Si ritiene che Borromini e Bernini non siano andati d’accordo per i rispettivi modi troppo distanti di vedere l’arte. Il primo, essendo prettamente un grande architetto, preferiva concentrarsi proprio sugli aspetti architettonici dei progetti, diventando uno dei grandi esponenti del Barocco. Il secondo, da pittore, scultore e architetto, tendeva probabilmente ad avere una concezione più universale dell’arte, abbracciando vari campi e manifestando una personalità più estrosa ed eccentrica che strideva con quella riservata del suo ex collaboratore.

Messosi in proprio, Francesco Borromini eseguì anche dei lavori di ammodernamento dei Palazzi Spada e Falconieri. Nel 1637 invece partì il progetto atto alla realizzazione dell’Oratorio e del Convento dei Padri Filippini che portò a termine nel 1649. Qui si vede chiaramente la sua tecnica che prevede una sapiente alternanza tra superfici convesse e concave, una delle peculiarità del suo stile Barocco. Nel 1642-1660 fu la volta della Chiesa di Sant’Ivo alla Sapienza, di cui ancora oggi è possibile ammirare la rivoluzionaria pianta centrale costituita da due triangoli equilateri che vanno ad intersecarsi, mentre intorno si alternano tre absidi e tre nicchie. Lo stesso motivo si ripete nel tiburio, l’elemento architettonico che protegge la cupola, e anche nella lanterna.

Nel 1646 cominciò per Francesco Borromini il connubio con Papa Innocenzo X. Questi infatti gli affidò l’incarico di ristrutturare la Chiesa di San Giovanni in Laterano. L’architetto puntò a trovare il giusto equilibrio tra un’attenta opera di conservazione dell’antica basilica e i problemi statici che erano emersi nell’edificio, andando ad inglobare coppie di colonne all’interno di ampi pilastri. Gli ottimi rapporti con il pontefice si interruppero bruscamente nel 1657 in seguito ad un diverbio sorto per il progetto della Chiesa di Sant’Agnese di Piazza Navona. Si aprì per l’artista un duro periodo di sofferenza interiore che non riuscì a superare nemmeno dopo aver dato alla luce il meraviglioso Collegio di Propaganda Fide.

Papa Innocenzo X fu uno dei principali estimatori del Borromini.

Le cronache dell’epoca e gli studi storici riportano di un Francesco Borromini come una persona solitaria, piuttosto schiva, tendente alla tristezza e facilmente irascibile. Durante la sua esistenza risentì molto della rivalità con il Bernini, dal quale era distante non solo per scelte artistiche ma anche per carattere, giacché il genio napoletano era piuttosto solare, estroso e propenso a stringere rapporti umani. Nonostante ciò, fu proprio l’architetto di Lugano a godere della considerazione e del mecenatismo di Papa Innocenzo X. Sembra che il Santo Padre, nonostante i dissidi che lo costrinsero ad allontanarlo, abbia sempre avuto una totale ammirazione per Borromini.
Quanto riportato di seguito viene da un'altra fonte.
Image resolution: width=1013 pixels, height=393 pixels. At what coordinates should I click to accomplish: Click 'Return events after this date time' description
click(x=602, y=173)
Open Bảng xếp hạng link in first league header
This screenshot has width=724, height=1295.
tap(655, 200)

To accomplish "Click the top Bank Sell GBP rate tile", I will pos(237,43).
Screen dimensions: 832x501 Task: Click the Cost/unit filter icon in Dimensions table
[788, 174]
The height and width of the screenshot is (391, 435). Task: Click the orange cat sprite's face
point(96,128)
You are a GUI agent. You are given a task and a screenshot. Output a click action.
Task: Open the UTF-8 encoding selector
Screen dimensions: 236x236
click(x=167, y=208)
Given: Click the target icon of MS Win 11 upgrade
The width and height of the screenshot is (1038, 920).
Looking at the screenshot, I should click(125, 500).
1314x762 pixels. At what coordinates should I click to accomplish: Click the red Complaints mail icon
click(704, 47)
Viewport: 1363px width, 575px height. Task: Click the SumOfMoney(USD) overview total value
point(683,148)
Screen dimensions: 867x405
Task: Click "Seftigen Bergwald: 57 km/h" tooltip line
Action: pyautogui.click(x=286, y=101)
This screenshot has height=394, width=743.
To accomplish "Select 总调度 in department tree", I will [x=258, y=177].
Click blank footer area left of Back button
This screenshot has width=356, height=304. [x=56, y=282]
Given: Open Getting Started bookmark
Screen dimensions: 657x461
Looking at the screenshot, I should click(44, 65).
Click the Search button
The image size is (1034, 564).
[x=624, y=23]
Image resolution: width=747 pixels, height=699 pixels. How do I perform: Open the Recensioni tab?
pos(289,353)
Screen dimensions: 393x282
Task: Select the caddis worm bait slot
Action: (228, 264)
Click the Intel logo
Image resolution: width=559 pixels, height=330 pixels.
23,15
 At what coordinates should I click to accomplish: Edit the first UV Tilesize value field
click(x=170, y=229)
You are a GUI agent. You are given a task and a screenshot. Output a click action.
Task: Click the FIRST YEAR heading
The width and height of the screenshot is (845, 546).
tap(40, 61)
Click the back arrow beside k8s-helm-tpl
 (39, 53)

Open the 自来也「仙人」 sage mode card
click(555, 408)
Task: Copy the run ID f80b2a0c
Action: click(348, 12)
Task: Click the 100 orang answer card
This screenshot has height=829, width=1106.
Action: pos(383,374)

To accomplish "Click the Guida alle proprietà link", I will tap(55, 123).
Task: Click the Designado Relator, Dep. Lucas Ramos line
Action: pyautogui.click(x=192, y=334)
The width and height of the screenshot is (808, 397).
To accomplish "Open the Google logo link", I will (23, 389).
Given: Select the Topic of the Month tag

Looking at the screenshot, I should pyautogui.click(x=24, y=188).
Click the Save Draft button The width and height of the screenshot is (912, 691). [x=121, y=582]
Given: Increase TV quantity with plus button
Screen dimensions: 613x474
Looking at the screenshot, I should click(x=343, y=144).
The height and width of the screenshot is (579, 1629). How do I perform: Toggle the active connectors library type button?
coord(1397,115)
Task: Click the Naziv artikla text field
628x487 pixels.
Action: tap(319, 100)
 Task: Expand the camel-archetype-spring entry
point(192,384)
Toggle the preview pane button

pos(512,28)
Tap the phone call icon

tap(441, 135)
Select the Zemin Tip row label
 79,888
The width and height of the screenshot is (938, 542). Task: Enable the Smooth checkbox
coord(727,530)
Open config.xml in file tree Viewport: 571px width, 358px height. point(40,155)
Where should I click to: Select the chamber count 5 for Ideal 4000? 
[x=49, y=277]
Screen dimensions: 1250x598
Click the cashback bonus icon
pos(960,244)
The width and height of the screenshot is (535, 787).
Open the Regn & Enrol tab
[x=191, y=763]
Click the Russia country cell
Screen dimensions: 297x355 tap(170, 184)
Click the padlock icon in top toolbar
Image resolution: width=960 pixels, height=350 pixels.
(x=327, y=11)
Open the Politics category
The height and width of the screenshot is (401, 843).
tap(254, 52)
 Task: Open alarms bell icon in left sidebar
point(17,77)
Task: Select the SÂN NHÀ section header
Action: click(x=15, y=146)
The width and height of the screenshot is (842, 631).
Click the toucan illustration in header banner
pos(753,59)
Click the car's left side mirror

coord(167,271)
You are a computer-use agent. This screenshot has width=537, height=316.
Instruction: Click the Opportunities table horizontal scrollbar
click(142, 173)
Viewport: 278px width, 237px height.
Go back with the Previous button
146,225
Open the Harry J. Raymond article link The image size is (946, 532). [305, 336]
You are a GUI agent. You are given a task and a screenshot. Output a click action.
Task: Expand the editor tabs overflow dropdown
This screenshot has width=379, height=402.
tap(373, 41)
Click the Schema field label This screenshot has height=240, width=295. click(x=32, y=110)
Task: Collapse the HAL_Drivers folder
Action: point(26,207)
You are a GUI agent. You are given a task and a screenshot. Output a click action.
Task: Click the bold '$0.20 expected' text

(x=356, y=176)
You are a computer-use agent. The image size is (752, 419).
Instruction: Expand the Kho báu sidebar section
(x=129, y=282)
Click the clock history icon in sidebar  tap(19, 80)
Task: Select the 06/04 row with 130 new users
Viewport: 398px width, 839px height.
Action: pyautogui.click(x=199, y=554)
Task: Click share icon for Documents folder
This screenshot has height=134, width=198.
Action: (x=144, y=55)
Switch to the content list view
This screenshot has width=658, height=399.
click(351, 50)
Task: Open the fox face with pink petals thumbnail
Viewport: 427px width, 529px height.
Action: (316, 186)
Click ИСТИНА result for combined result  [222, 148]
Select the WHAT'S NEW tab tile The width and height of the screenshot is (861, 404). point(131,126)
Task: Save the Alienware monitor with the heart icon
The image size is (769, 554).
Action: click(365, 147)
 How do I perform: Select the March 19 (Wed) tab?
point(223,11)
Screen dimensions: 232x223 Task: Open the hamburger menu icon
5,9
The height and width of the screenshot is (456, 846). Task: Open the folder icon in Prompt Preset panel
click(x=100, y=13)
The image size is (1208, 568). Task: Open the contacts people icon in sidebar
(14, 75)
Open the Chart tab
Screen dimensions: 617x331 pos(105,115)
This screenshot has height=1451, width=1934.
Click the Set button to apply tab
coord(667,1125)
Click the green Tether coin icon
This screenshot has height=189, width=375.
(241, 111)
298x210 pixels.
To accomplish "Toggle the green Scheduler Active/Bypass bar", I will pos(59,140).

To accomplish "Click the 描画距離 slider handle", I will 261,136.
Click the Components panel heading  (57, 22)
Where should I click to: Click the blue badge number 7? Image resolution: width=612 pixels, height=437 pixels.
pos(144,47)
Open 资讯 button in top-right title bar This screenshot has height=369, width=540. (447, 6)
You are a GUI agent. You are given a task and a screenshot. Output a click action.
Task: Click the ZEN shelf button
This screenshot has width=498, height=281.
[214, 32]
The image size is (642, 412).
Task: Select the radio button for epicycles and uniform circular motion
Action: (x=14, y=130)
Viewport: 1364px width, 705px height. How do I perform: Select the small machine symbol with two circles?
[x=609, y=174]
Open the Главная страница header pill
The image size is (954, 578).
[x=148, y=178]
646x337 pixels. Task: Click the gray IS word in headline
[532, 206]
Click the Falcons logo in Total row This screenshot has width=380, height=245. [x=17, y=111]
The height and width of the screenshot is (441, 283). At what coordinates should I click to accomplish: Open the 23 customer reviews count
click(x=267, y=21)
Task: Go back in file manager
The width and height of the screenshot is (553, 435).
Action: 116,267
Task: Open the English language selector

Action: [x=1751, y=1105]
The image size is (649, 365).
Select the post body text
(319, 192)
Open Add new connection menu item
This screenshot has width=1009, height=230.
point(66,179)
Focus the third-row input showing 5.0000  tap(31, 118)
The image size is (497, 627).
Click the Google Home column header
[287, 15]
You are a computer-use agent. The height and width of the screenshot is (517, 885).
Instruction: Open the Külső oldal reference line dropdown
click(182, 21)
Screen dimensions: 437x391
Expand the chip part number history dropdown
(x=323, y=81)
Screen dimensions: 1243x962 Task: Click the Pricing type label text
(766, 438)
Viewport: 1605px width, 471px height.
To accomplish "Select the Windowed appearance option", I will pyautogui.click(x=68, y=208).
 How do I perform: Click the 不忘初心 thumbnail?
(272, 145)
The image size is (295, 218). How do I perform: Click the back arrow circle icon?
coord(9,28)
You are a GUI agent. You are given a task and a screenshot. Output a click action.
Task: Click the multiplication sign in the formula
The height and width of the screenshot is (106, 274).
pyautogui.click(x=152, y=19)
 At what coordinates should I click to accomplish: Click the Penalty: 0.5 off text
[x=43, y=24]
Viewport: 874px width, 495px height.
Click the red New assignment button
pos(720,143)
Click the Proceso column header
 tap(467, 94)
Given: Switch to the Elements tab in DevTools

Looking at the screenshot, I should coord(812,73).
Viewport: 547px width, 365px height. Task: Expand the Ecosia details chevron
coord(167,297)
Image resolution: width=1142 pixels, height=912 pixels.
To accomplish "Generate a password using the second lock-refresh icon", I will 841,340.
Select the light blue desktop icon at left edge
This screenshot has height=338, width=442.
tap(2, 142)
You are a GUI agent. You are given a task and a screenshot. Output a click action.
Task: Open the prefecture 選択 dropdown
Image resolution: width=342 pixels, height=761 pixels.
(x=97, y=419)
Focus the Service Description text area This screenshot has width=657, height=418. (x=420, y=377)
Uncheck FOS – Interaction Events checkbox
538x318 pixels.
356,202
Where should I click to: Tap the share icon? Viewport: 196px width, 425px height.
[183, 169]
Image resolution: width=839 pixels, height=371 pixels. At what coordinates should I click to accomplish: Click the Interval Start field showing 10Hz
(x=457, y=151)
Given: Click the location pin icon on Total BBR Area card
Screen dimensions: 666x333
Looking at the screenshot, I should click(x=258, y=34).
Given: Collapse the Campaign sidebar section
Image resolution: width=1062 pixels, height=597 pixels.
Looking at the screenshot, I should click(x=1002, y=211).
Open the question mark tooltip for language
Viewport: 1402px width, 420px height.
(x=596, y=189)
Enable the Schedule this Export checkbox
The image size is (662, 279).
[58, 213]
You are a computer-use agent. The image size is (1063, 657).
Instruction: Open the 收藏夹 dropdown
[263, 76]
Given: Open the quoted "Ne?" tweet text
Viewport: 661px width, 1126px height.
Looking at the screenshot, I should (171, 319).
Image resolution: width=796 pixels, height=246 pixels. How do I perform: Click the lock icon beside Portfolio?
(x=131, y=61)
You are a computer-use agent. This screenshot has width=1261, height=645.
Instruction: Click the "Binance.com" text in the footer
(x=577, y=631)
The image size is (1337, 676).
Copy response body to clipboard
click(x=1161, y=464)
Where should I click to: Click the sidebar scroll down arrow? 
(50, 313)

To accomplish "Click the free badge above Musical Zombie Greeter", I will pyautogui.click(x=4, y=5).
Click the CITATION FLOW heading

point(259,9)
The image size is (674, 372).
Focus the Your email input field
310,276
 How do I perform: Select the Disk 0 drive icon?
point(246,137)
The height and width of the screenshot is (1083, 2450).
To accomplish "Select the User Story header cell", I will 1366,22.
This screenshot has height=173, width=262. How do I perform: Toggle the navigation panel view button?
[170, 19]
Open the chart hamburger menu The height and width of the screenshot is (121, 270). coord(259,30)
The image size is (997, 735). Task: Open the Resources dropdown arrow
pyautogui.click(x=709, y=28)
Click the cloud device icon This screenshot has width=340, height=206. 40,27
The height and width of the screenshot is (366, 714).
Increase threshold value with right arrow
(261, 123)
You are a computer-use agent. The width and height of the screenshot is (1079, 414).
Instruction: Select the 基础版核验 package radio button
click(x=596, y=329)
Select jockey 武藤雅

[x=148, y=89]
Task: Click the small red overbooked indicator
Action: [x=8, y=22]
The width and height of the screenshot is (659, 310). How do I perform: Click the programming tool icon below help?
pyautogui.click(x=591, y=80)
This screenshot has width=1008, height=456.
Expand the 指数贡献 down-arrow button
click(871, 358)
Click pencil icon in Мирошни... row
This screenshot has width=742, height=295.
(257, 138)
Francesco Borromini genio tormentato

Purtroppo la tendenza alla depressione, l’irrefrenabile rivalità con il Bernini (soffrì profondamente per i successi e la fama dell’artista partenopeo) e anche alcune vicende poco piacevoli, come il litigio con Innocenzo X, ne minarono irrimediabilmente la serenità e gli equilibri psichici. E così il 3 agosto 1667, al culmine dei suoi dissidi interiori, Francesco Borromini decise di suicidarsi lanciandosi contro la lama di una spada.